INSTRUCTIONS FOR THE TASK:
Pictures do not belong in the copy; quote every entry below exactly.

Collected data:
========================================================================
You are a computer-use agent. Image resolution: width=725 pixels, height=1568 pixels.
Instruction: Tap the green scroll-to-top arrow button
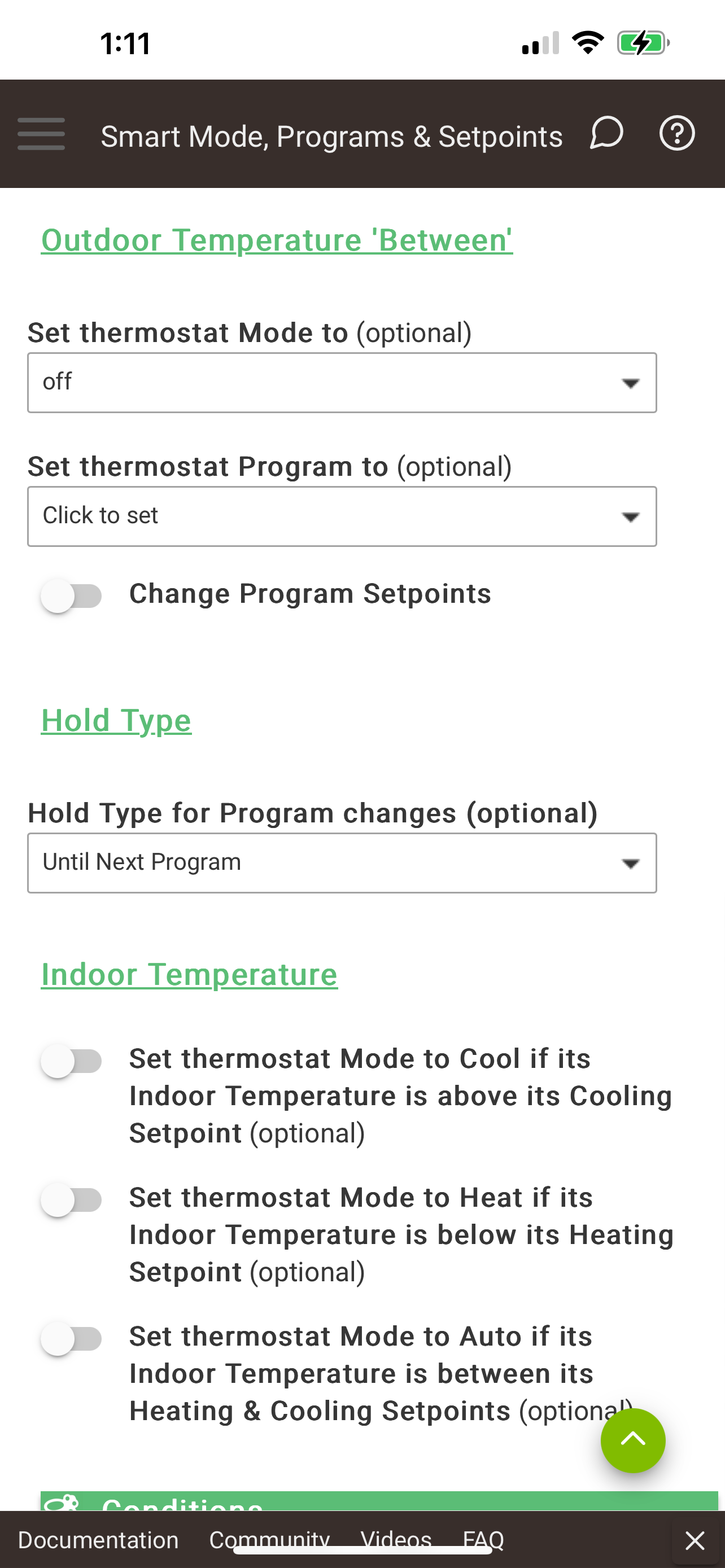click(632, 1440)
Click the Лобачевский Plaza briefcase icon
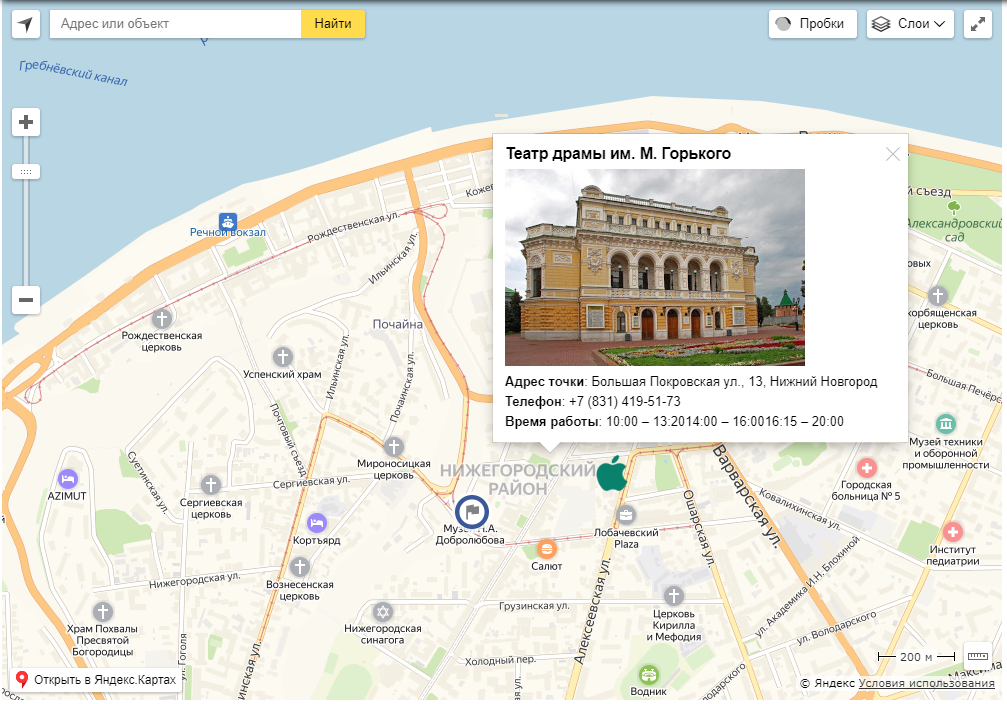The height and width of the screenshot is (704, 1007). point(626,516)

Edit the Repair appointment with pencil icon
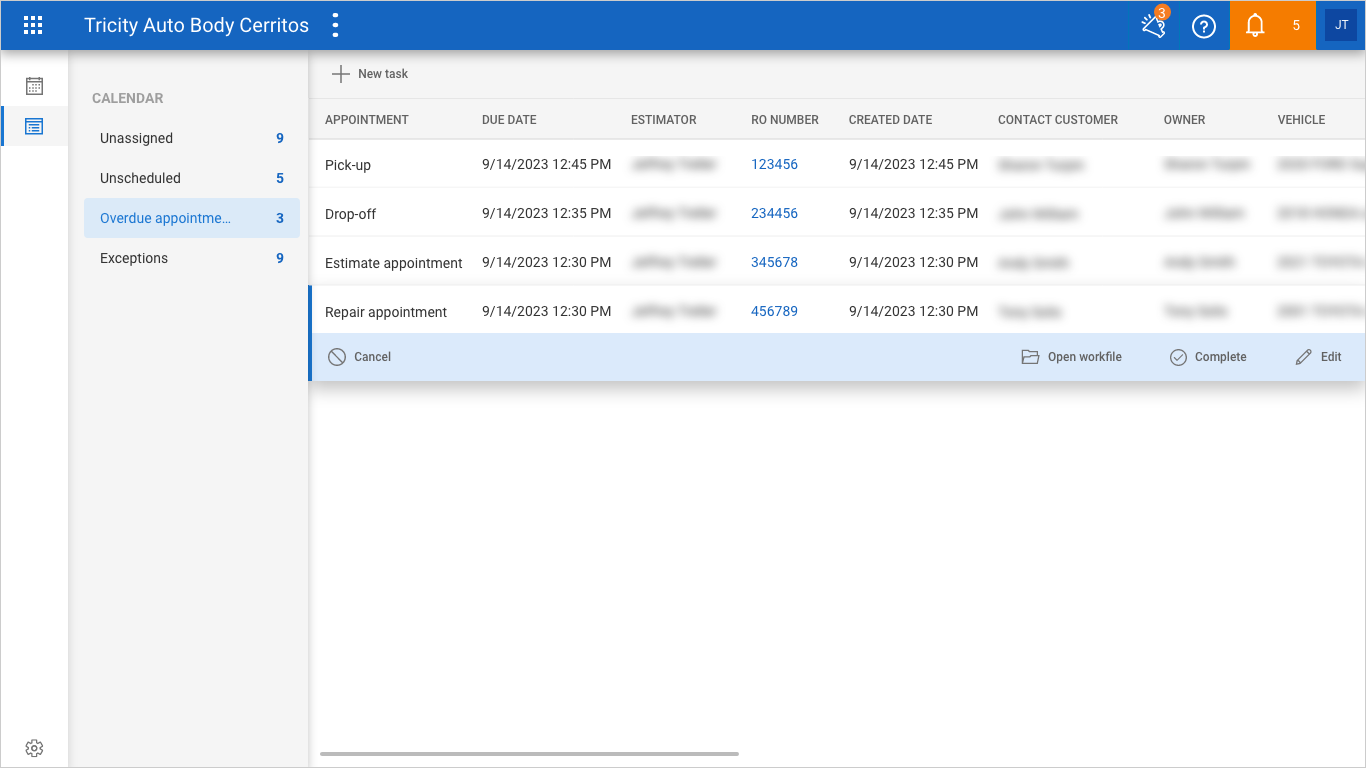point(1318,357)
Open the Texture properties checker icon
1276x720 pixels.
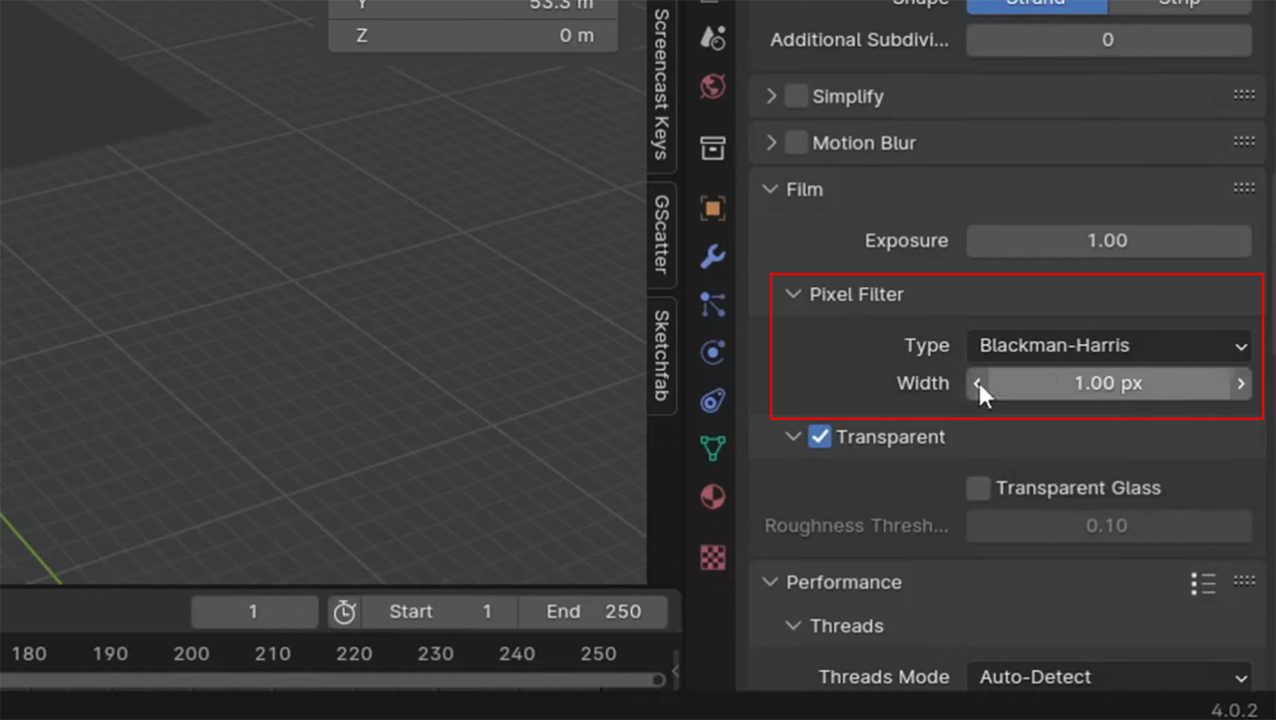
========================================================================
SOLUTION FOR THIS PROBLEM:
You are a computer-use agent. Image resolution: width=725 pixels, height=1568 pixels.
Instruction: Tap the green scroll-to-top arrow button
click(632, 1440)
Click the Лобачевский Plaza briefcase icon
The height and width of the screenshot is (704, 1007). point(626,516)

Edit the Repair appointment with pencil icon
point(1318,357)
Open the Texture properties checker icon
1276x720 pixels.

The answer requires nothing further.